Writing in the Observer Professor Diamond, professor of public policy at Queen Mary University of London, and his colleague Colm Murphy, a lecturer in British politics, said a Labour government will need to look at radical ways to raise money.

They argue that the shadow chancellor is right to put “fiscal constraint” at the heart of Labour’s economic policy and to avoid costly promises “in the heat of an unforgiving election campaign”.

But they insist Labour will need “an agenda in government that confronts the urgent imperative of raising resources through major UK tax reform” in order to “address at least a decade of sustained underinvestment”.

They say this can be done in line with the party’s values by shifting the burden of taxation from income and employment to unearned wealth and capital, thereby allowing greater investment while addressing “soaring levels of wealth inequality in Britain”.

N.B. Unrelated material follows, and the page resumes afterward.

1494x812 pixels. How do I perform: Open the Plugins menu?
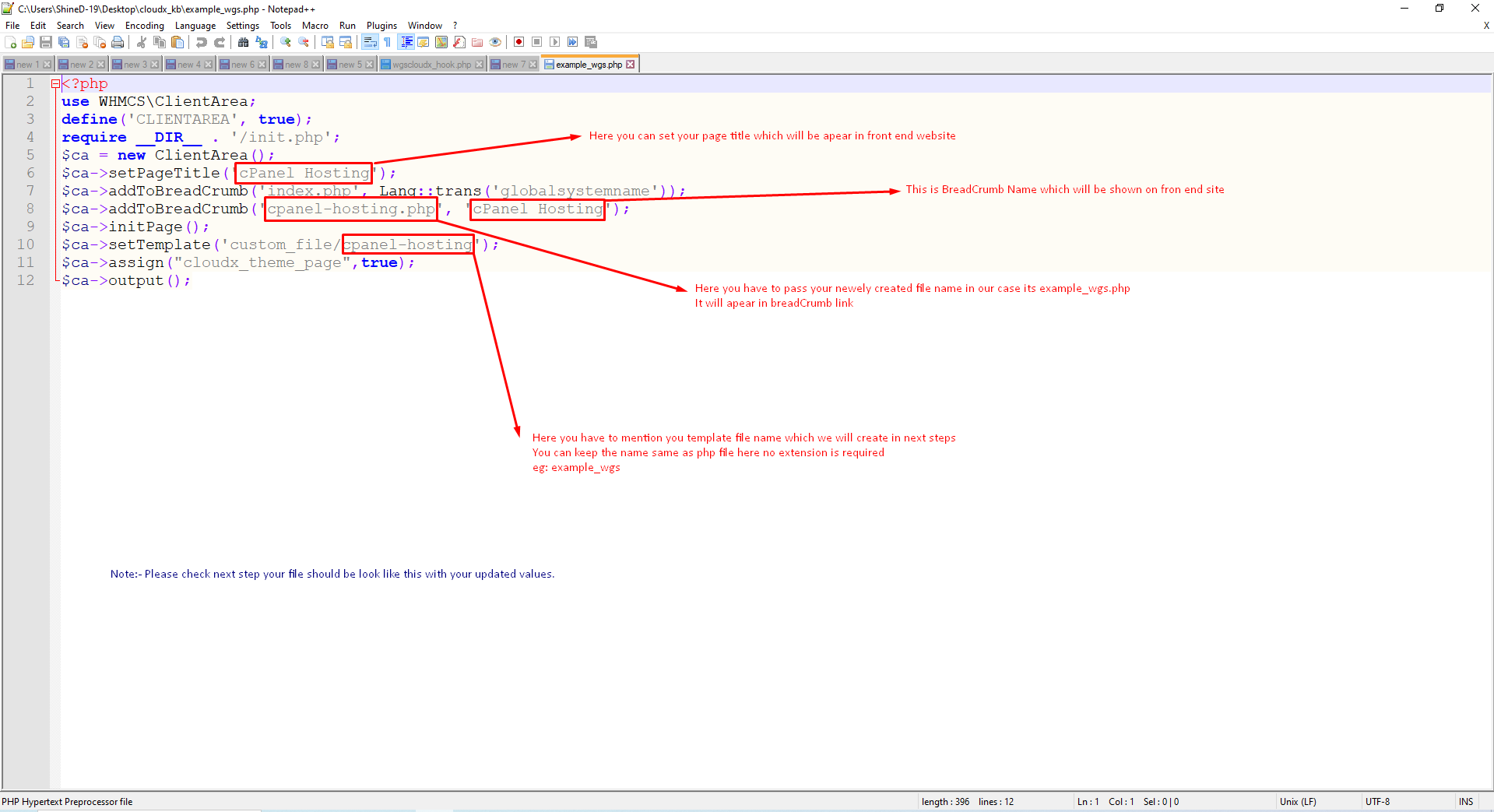tap(381, 26)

For the 2024/25 tax year, CGT is charged at the rate of either 10 percent or 18 percent for basic rate taxpayers. For higher or additional rate taxpayers, the rate is either 20 percent or 24 percent.

Raising CGT to the same level as income tax – 25 percent for basic rate taxpayers and 40 per cent for those on higher incomes – is estimated to bring in more than £10 billion a year.

To date, Labour has made clear that it has no plans for a wealth tax, however economist argue the nation’s finances suggest this is an unsustainable position.

The intervention by Diamond, who was on the Blairite right of the party before leaving for academia, is intended to bring some degree of economic realism to the somewhat narrow general election debate on the economy.

Diamond and Murphy write: “Voters, of course, don’t like tax rises. As a result, Labour avoids tax pledges like the plague.

“But while the tax burden on working people is at a historic high, taxes on wealth and capital remain comparatively low.

“And taxes can become, if not popular, then less unpopular if framed as ‘necessary’ to fulfil progressive ambitions such as a ‘citizen’s endowment’ for every young person to invest in education or a future home, alongside funding services that give children a fair start in life.”

They add: “A newly elected Labour government should launch a commission on UK tax reform.

“There is an overwhelming economic and ethical case for higher taxes on wealth and for taxing capital gains at the same rate as income, not least the soaring levels of wealth inequality in Britain.”

They cite research indicating that such a reform would be relatively popular with voters.

“The tax commission would engage directly with citizens to work through key choices on tax prior to any final decision by ministers. In addition, reform of council tax through a revaluation of tax bands based on current property prices should be linked to a new devolved funding settlement for local authorities, boosting investment in local services.

“There is a radical course open to Labour in power that neither entails risky borrowing nor mindless cuts and kneecapped investment. The momentous challenges of our era should encourage Labour to reclaim the half-forgotten but deeply compelling tradition of economic prudence from the left.”

Susannah Streeter, head of money and markets, Hargreaves Lansdown, said talk of new wealth taxes “could sound the alarm bell for investors”.

She said: “It doesn’t just raise concerns for the super-rich, but for people with defined contribution pensions, or those who are putting money away to help protect them later in life.”

She added: “So far, voters are divided on whether Labour or the Conservatives would be better for their investments. Some 31 percent think a Conservative government would be better for their investments, while 27 percent think Labour would, and 23 percent don’t know.”